Unfamiliarity could very well be the toughest opponent Virginia’s defense faces this week. O’Brien, the Patriots offensive coordinator under Coach Bill Belichick the last four seasons, has just one game under his belt at Penn State – a 24-14 loss to Ohio on Saturday — and the Cavaliers are trying to glean as much information from that as possible all while guessing what more O’Brien could break out this week.
If the season opener was any indication, the Nittany Lions will be leaning on senior quarterback Matt McGloin. Penn State threw the ball 48 times against Ohio, and Virginia Coach Mike London said this week he already noticed O’Brien using his tight ends in a similar fashion to the way he deployed Gronkowski and Aaron Hernandez for New England last season.
But the Nittany Lions were held scoreless in the second half against the Bobcats, and London is expecting more running plays from Penn State this weekend. It’s easy to forget that O’Brien is still adjusting to life without running back Silas Redd and wide receiver Justin Turner, both of whom decided to transfer last month because of Penn State’s NCAA sanctions.
“We’ve got to be more balanced, and that starts with me,” O’Brien said. “Hindsight being 20/20, I’d like to say we would not throw it 50 and run it 20, we’d like to be more balanced.”
When Penn State did throw the ball Saturday, it was mostly the sort of short-yardage completions that kept Virginia’s defensive line at bay in its season-opening win over Richmond. After emphasizing quarterback pressure in training camp, the Cavaliers had no sacks against the Spiders.

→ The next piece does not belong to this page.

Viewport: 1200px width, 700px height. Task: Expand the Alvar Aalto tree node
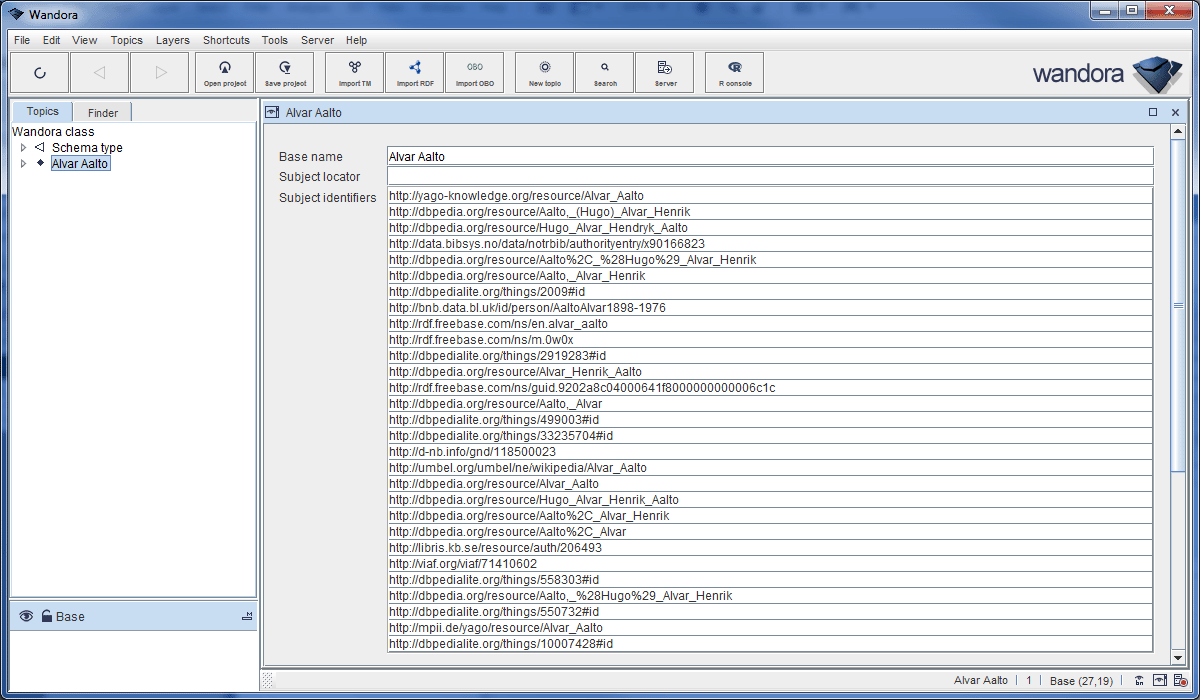pyautogui.click(x=23, y=163)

Facing another quick passing attack is “not particularly what you like to see” as a defensive lineman, Snyder admitted. But London is optimistic his defensive line — and specifically defensive ends like Snyder, senior Bill Schautz and freshmen Eli Harold and Mike Moore — is poised to wreak havoc this season, particularly because the Cavaliers are rotating in as many as 10 players during a given game.
“It’s good to have that depth to get you more rest,” Snyder said. “Yeah, we want to be out there every play, but we understand we’re not gonna be 100 percent if we’re playing 65 snaps per game.”

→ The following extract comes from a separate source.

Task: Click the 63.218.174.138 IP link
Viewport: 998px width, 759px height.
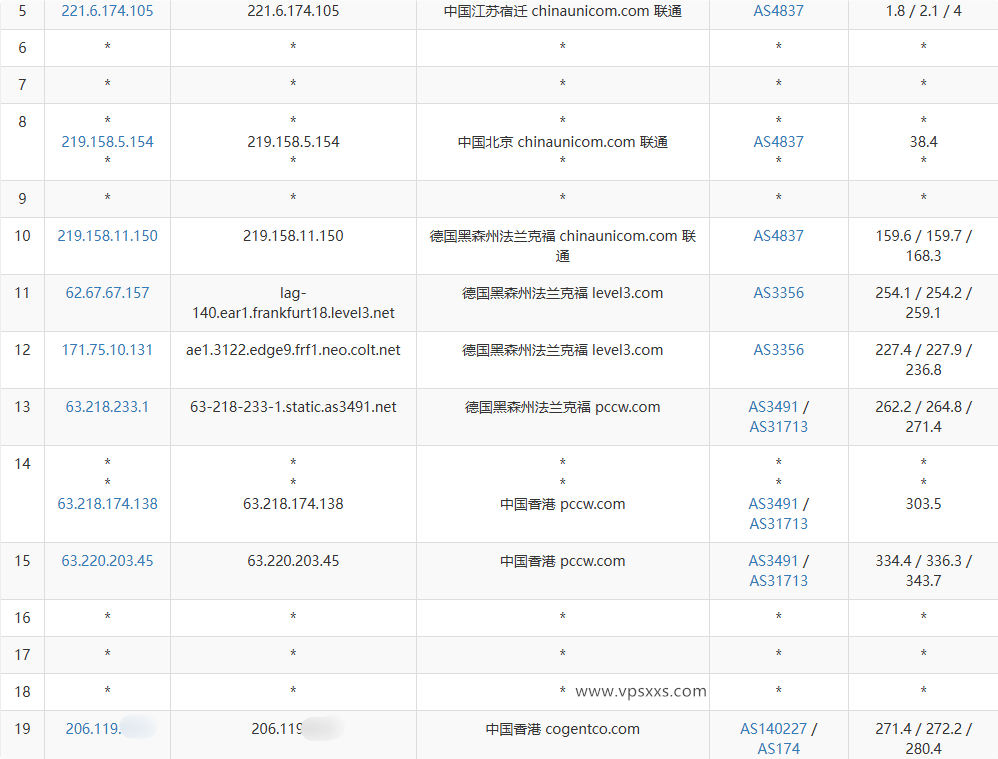Action: 107,504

A more productive line would also help a young secondary that is still transitioning to playing on a big stage. The Cavaliers had their moments defending the pass Saturday, but at times Richmond’s short crossing routes confounded Virginia’s previously untested defensive backs.
London said after the game some crossed signals and miscommunication led to many of the breakdowns, and safety Anthony Harris believes they were the result of “things just moving fast.”
Harris, the team’s free safety, added that he will need to improve his recognition skills facing O’Brien, whose offensive scheme features plenty of pre-snap shifts by the tight end and a multitude of formations. The key, he said, will be knowing personnel and identifying where they line up in certain situations.
With or without Gronkowski in the lineup, Virginia seems up for the challenge.
“It may be a different offense than we’ve faced or may haven’t seen as much of it, but at the same time it’s still football to us,” Harris said. “We’re just gonna go in there and try and attack it.”